### Records for processing

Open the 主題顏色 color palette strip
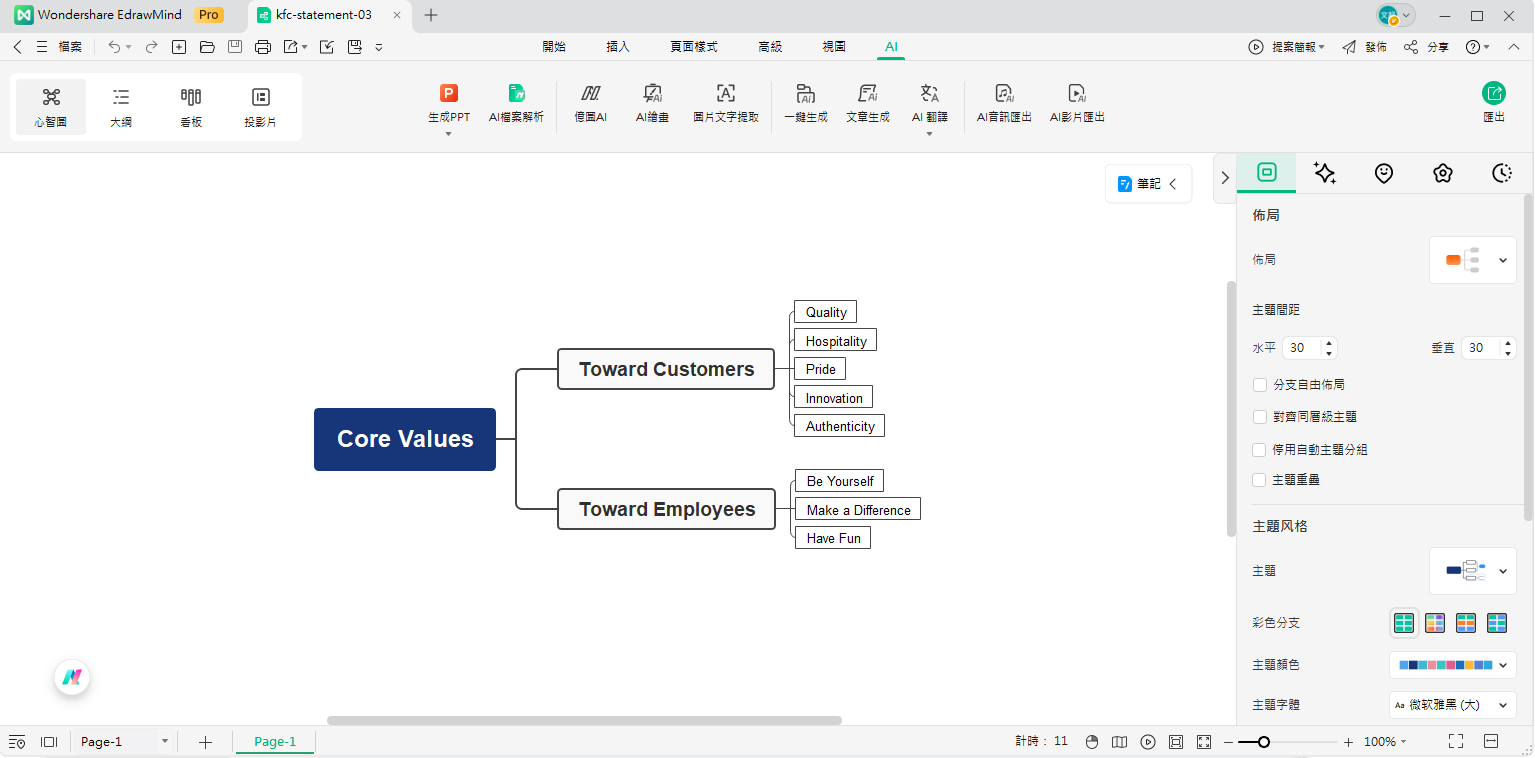click(1452, 665)
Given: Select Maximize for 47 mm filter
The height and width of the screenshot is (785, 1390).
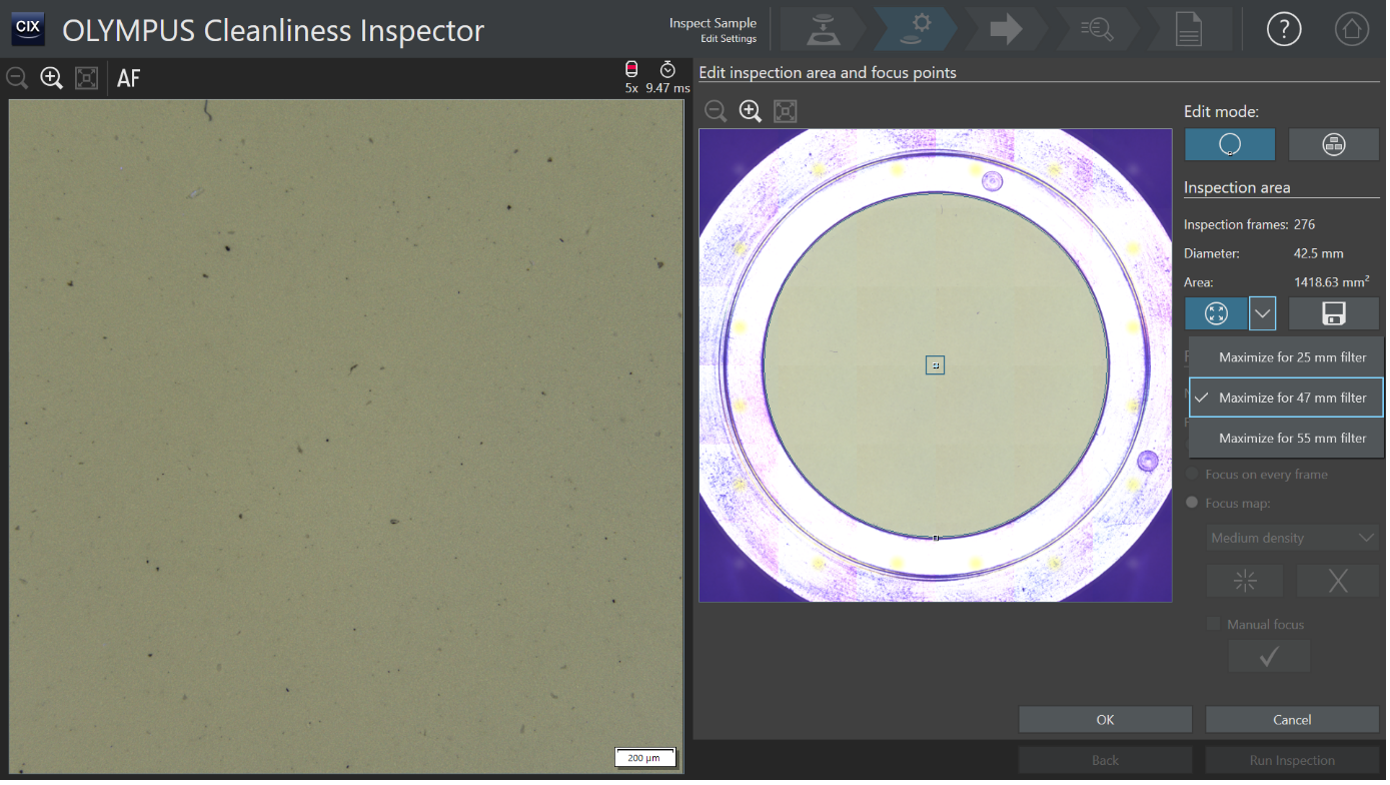Looking at the screenshot, I should coord(1291,398).
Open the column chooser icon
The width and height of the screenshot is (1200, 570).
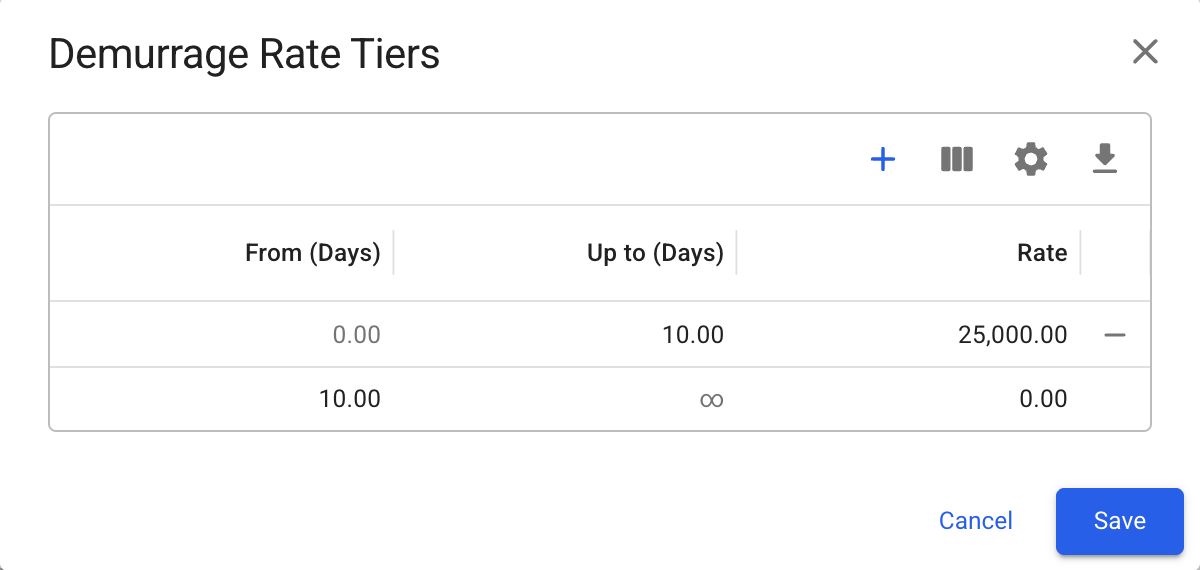click(957, 159)
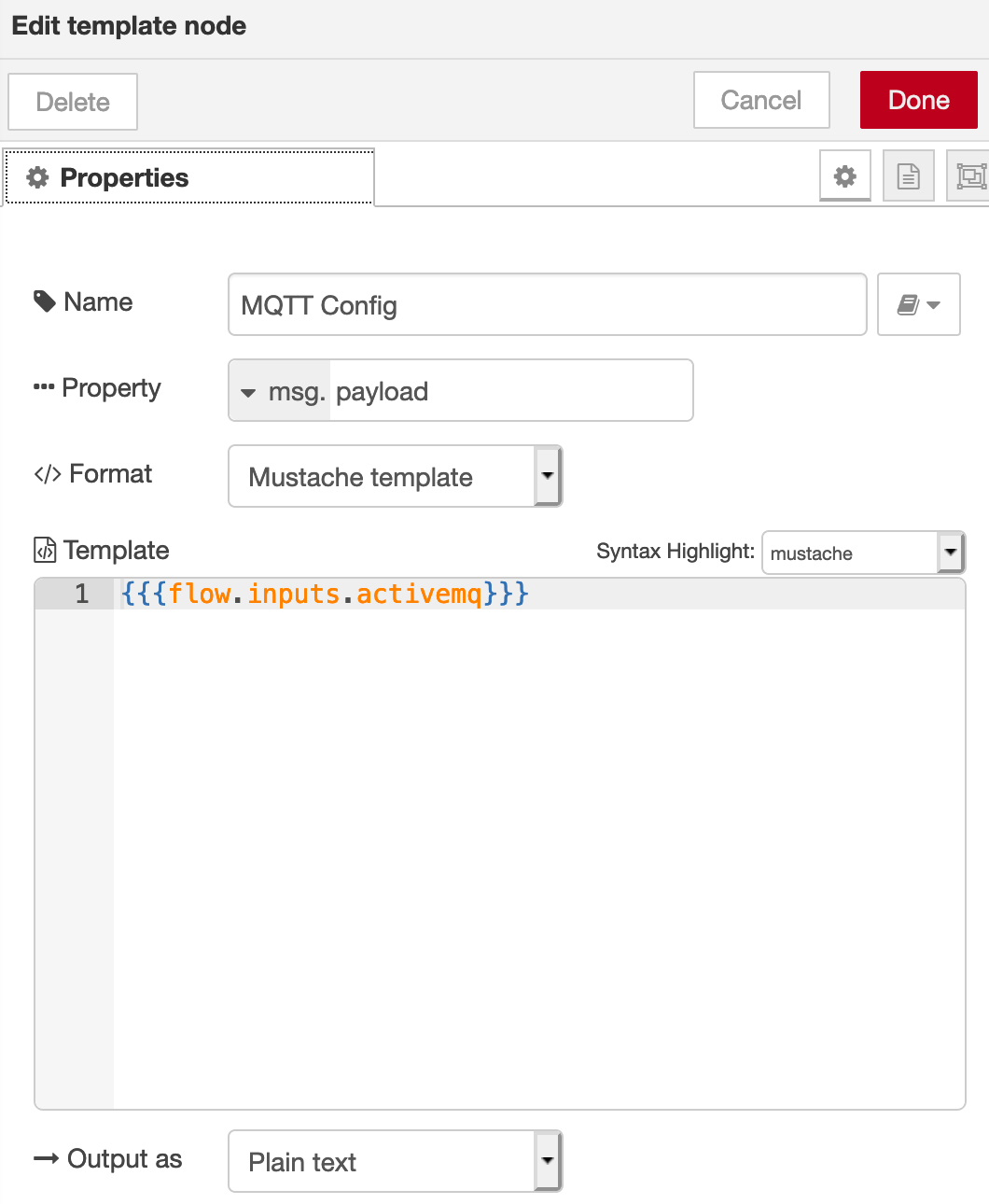Viewport: 989px width, 1204px height.
Task: Click the three-dots icon beside Property
Action: (44, 388)
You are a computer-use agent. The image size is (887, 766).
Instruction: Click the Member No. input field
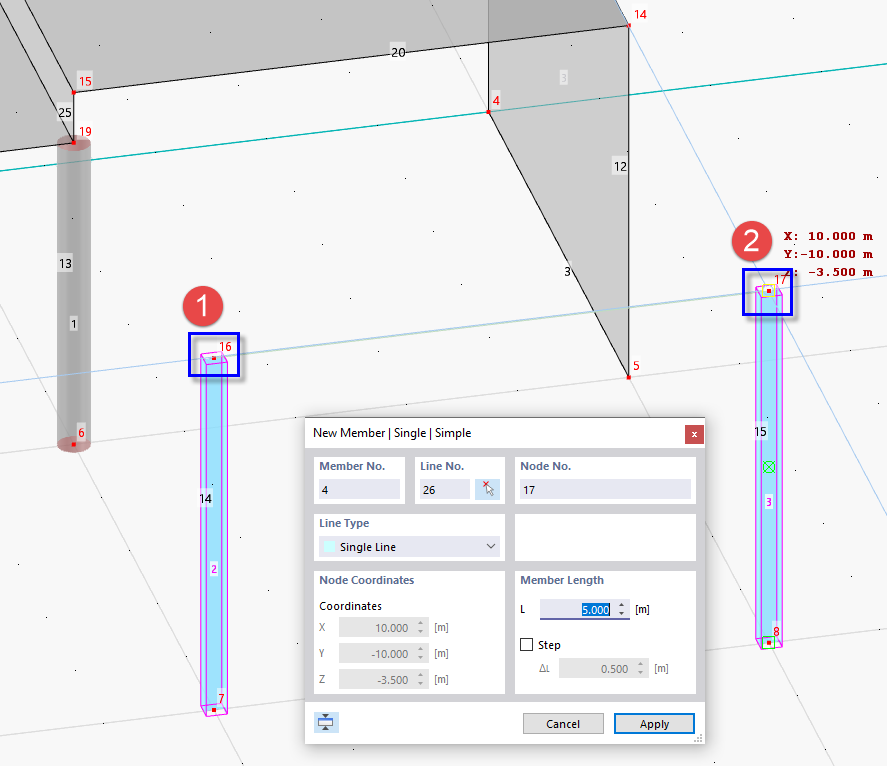pos(360,488)
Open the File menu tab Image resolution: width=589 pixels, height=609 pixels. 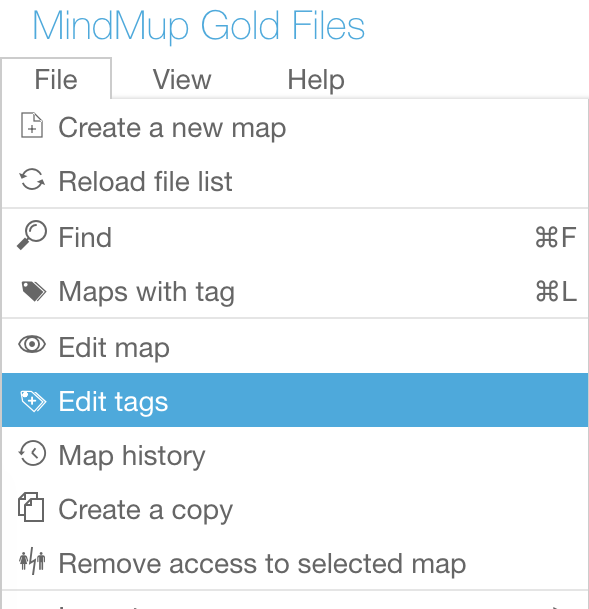tap(56, 79)
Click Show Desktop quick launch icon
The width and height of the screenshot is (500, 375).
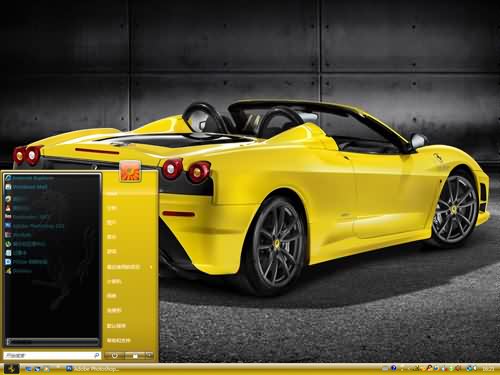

######

:: Exercise details ::
Return each line of the data above that contains the word "icon".

:: Exercise response ::
Open the column chooser icon
Task: Click the three-dots icon beside Property
Click Show Desktop quick launch icon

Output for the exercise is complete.